For critics of Avery and Dassey's imprisonment (some people take more issue with Dassey's imprisonment than Avery's), one of the most major issues is always the involvement of law enforcement authorities in Manitowoc County, Wisconsin, the home turf of the Avery clan. During Avery's trial, his defense attorneys Jerome Buting and Dean Strang argued that the authorities had allegedly planted evidence against Avery, possibly as retribution for a multi-million dollar lawsuit he'd filed over his 1985 wrongful conviction. The Manitowoc County Sheriff's Department has always adamantly denied this.
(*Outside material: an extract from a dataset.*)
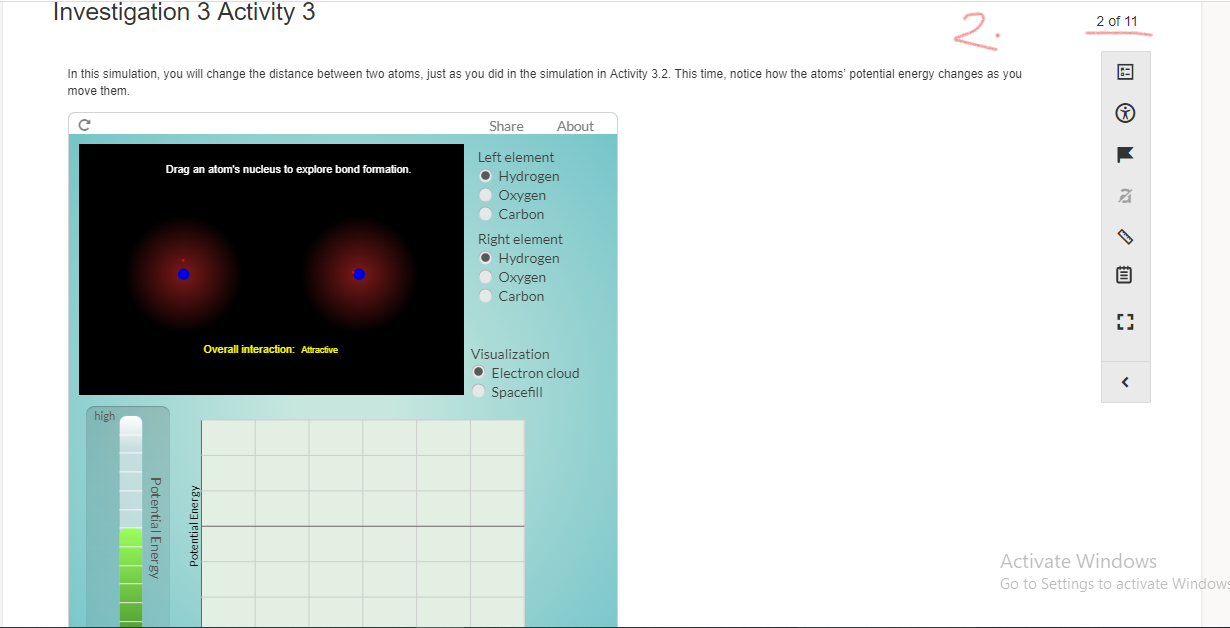Flag this page for review
The image size is (1230, 628).
[1125, 154]
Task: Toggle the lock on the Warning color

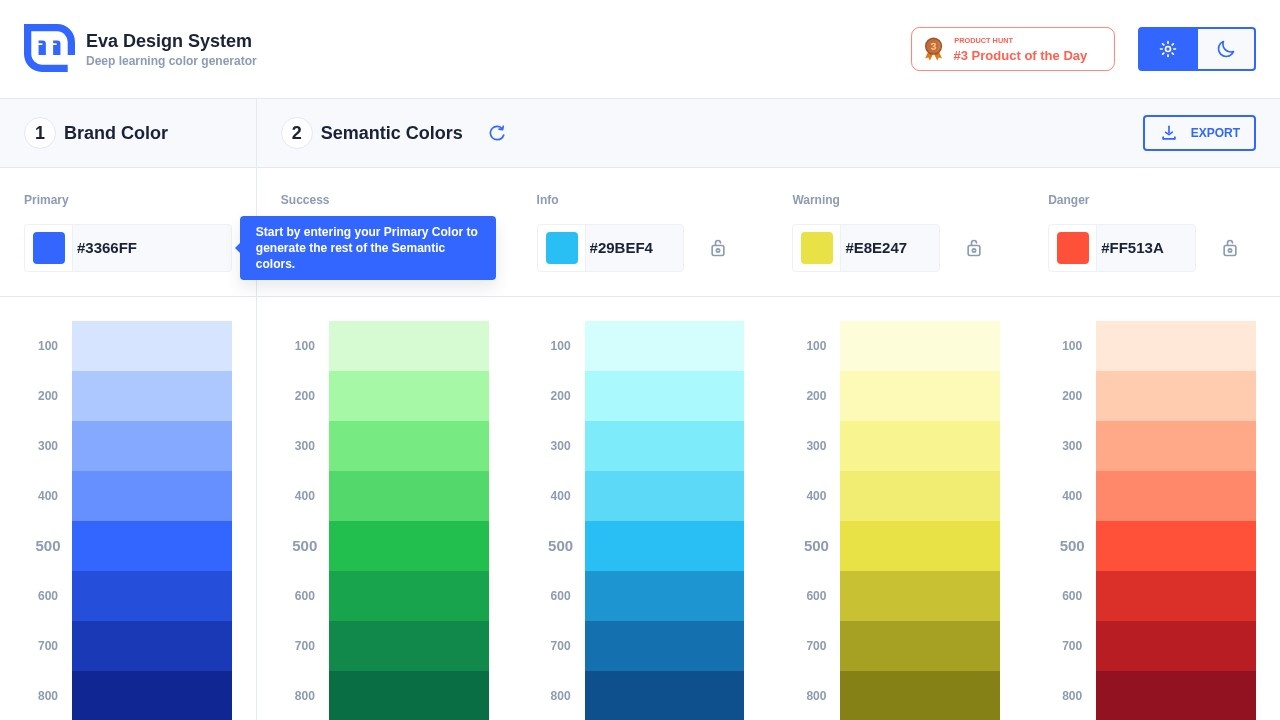Action: click(x=974, y=248)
Dassey's conviction was controversial on its own — some experts in false confessions have cited him as a prime example of a vulnerable person caving under questioning, ultimately falsely admitting to participating in Halbach's murder. The sheriff's department maintains that Dassey's confession was obtained via standard procedure. Thanks to his full confession to police investigators having been posted to YouTube, you can now watch it yourself.

It's no shock given the revealing and engrossing nature of the documentary series that people are motivated about these cases, and as John Ferak detailed on Tuesday for USA TODAY NETWORK-Wisconsin, it's caused the Manitowoc County Sheriff's Department to receive hundreds of outraged emails. Manitowoc County Board Chairman Jim Brey wrote, "Some of the emails, in my opinion, have been borderline threatening. Not to myself but to members of our law enforcement community." Here are a few of them that Ferak highlighted, pulled from a trove that the department turned over after USA TODAY NETWORK-Wisconsin's public records request.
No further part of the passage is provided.